Given request. Swap every "How do I perform" in the material below for "What should I do to" and leave everything else unchanged.

--------------------

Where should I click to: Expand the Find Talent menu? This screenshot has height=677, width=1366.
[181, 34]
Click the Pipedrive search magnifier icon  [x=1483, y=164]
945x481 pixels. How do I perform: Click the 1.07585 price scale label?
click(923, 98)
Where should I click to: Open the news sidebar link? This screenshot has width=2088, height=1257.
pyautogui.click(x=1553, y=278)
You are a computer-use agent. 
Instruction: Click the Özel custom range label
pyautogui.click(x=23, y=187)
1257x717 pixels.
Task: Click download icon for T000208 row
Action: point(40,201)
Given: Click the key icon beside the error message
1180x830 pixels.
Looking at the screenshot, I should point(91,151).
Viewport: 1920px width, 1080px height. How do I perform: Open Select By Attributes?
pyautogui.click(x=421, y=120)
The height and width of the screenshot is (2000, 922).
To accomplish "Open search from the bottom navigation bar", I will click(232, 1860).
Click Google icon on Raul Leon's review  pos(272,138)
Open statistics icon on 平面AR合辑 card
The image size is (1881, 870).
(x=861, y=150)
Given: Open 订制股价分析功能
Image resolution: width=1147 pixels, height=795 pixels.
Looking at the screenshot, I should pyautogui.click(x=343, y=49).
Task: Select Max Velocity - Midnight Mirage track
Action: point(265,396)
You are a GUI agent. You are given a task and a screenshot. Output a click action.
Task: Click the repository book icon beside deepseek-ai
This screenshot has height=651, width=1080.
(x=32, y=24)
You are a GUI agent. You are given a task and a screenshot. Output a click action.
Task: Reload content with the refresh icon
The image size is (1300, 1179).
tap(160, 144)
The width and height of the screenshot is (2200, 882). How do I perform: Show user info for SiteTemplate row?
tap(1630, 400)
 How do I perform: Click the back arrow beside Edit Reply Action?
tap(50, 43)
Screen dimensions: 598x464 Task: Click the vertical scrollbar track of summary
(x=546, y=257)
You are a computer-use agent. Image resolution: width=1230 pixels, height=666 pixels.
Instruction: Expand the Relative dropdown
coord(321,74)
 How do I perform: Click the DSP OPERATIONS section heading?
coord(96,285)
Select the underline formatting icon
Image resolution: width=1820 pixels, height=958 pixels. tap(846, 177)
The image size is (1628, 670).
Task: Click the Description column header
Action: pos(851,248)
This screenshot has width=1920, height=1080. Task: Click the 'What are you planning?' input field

--------------------

Full solution.
Where should I click to: Expand the Find Talent menu? This screenshot has height=677, width=1366.
[181, 34]
Click the Pipedrive search magnifier icon  [x=1483, y=164]
945x481 pixels. What should I do to: Click the 1.07585 price scale label?
click(923, 98)
Where should I click to: Open the news sidebar link? This screenshot has width=2088, height=1257.
pyautogui.click(x=1553, y=278)
You are a computer-use agent. 
Instruction: Click the Özel custom range label
pyautogui.click(x=23, y=187)
1257x717 pixels.
Task: Click download icon for T000208 row
Action: point(40,201)
Given: Click the key icon beside the error message
1180x830 pixels.
Looking at the screenshot, I should point(91,151).
Viewport: 1920px width, 1080px height. What should I do to: Open Select By Attributes?
pyautogui.click(x=421, y=120)
The height and width of the screenshot is (2000, 922).
To accomplish "Open search from the bottom navigation bar", I will click(232, 1860).
Click Google icon on Raul Leon's review  pos(272,138)
Open statistics icon on 平面AR合辑 card
The image size is (1881, 870).
(x=861, y=150)
Given: Open 订制股价分析功能
Image resolution: width=1147 pixels, height=795 pixels.
Looking at the screenshot, I should pyautogui.click(x=343, y=49).
Task: Select Max Velocity - Midnight Mirage track
Action: point(265,396)
You are a GUI agent. You are given a task and a screenshot. Output a click action.
Task: Click the repository book icon beside deepseek-ai
This screenshot has height=651, width=1080.
(x=32, y=24)
You are a GUI agent. You are given a task and a screenshot. Output a click action.
Task: Reload content with the refresh icon
The image size is (1300, 1179).
tap(160, 144)
The width and height of the screenshot is (2200, 882). What should I do to: Show user info for SiteTemplate row?
tap(1630, 400)
 What should I do to: Click the back arrow beside Edit Reply Action?
tap(50, 43)
Screen dimensions: 598x464 Task: Click the vertical scrollbar track of summary
(x=546, y=257)
You are a computer-use agent. Image resolution: width=1230 pixels, height=666 pixels.
Instruction: Expand the Relative dropdown
coord(321,74)
 What should I do to: Click the DSP OPERATIONS section heading?
coord(96,285)
Select the underline formatting icon
Image resolution: width=1820 pixels, height=958 pixels. tap(846, 177)
The image size is (1628, 670).
Task: Click the Description column header
Action: pos(851,248)
This screenshot has width=1920, height=1080. Task: Click the 'What are you planning?' input field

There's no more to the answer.